━━ Text block ━━

Note 3Discontinued Operations and Dispositions
This footnote should be read in conjunction with the complete description under Note 3, Discontinued Operations, Acquisitions and Dispositions, to the Company's 2017 Form 10-K.
Discontinued Operations
On June 14, 2017, the GenOn Entities filed voluntary petitions for relief under Chapter 11 of the Bankruptcy Code in the Bankruptcy Court. As a result of the bankruptcy filings, NRG has concluded that it no longer controls GenOn as it is subject to the control of the Bankruptcy Court; and, accordingly, NRG no longer consolidates GenOn for financial reporting purposes.
By eliminating a large portion of its operations in the PJM market with the deconsolidation of GenOn, NRG has concluded that GenOn meets the criteria for discontinued operations, as this represents a strategic shift in the markets in which NRG operates. As such, all prior period results for GenOn have been reclassified as discontinued operations.
Summarized results of discontinued operations were as follows:
 
Three months ended March 31, 2017
(In millions)
Operating revenues
$
381

Operating costs and expenses
(373
)
Other expenses
(44
)
Loss from operations of discontinued components, before tax
(36
)
Income tax expense
1

Loss from operations of discontinued components
(37
)
Interest income - affiliate
3

Loss from discontinued operations, net of tax
$
(34
)
Income recorded from discontinued operations was immaterial for the three months ended March 31, 2018.

20


Restructuring Support Agreement
NRG, GenOn and certain holders representing greater than 93% in aggregate principal amount of GenOn’s Senior Notes and certain holders representing greater than 93% in aggregate principal amount of GenOn Americas Generation’s Senior Notes entered into a Restructuring Support Agreement that provides for a restructuring and recapitalization of the GenOn Entities through a prearranged plan of reorganization that was approved by the Bankruptcy Court pursuant to an order of confirmation. Completion of the agreed upon terms is contingent upon certain milestones in the Restructuring Support Agreement and the satisfaction or waiver or certain conditions precedent. Certain principal terms of the Restructuring Support Agreement and the plan of reorganization are detailed below:
1)

━━━
━━ Supplied information ━━

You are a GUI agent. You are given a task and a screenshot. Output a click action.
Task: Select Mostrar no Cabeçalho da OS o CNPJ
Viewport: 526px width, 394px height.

━━━

→ Complete the following:
[1] From the footnote on GenOn's discontinued operations, list every line item named in the table of summarized results for the three months ended March 31, 2017.
[2] According to the footnote on GenOn's discontinued operations, on what date did the GenOn Entities file voluntary petitions for relief under Chapter 11?
[3] Go on with the footnote on GenOn's discontinued operations from the point where it stops.

→ Responses:
[1]
Operating revenues
Operating costs and expenses
Other expenses
Loss from operations of discontinued components, before tax
Income tax expense
Loss from operations of discontinued components
Interest income - affiliate
Loss from discontinued operations, net of tax

[2] June 14, 2017.

[3]
The dismissal of litigation and full releases from GenOn and GenOn Americas Generation in favor of NRG upon the earlier of the consummation of the GenOn Entities' plan of reorganization or the Settlement Agreement; a condition precedent to the consummation of the Settlement Agreement is a full release or indemnification in favor of NRG from any claims of GenOn Mid-Atlantic and REMA.
2)
NRG will provide settlement cash consideration to GenOn of $261.3 million, which will be paid in cash less any amounts owed to NRG under the intercompany secured revolving credit facility. As of March 31, 2018, GenOn owed NRG approximately $125 million under the intercompany secured revolving credit facility. See Note 13, Related Party Transactions, for further discussion of the intercompany secured revolving credit facility. The net liability for these amounts, along with the services credit described below, is recorded in accrued expenses and other current liabilities - affiliate as of March 31, 2018 and December 31, 2017.
3)
NRG will retain the pension liability, including payment of approximately $13 million of 2017 pension contributions, for GenOn employees for service provided prior to the completion of the reorganization, which was paid in September 2017. GenOn’s pension liability as of March 31, 2018, was approximately $91 million. NRG will also retain the liability for GenOn’s post-employment and retiree health and welfare benefits, in an amount up to $25 million. These liabilities are recorded within other non-current liabilities as of March 31, 2018 and December 31, 2017.
4)
The shared services agreement between NRG and GenOn was terminated and replaced as of the plan confirmation date with a transition services agreement. Under the transition services agreement, NRG will continue to provide the shared services and other separation services at an annualized rate of $84 million, subject to certain credits and adjustments. See Note 13, Related Party Transactions, for further discussion of the Services Agreement.
5)
NRG will provide a credit of $28 million to GenOn to apply against amounts owed under the transition services agreement. Any unused amount can be paid in cash at GenOn’s request. The credit was intended to reimburse GenOn for its payment of financing costs.
6)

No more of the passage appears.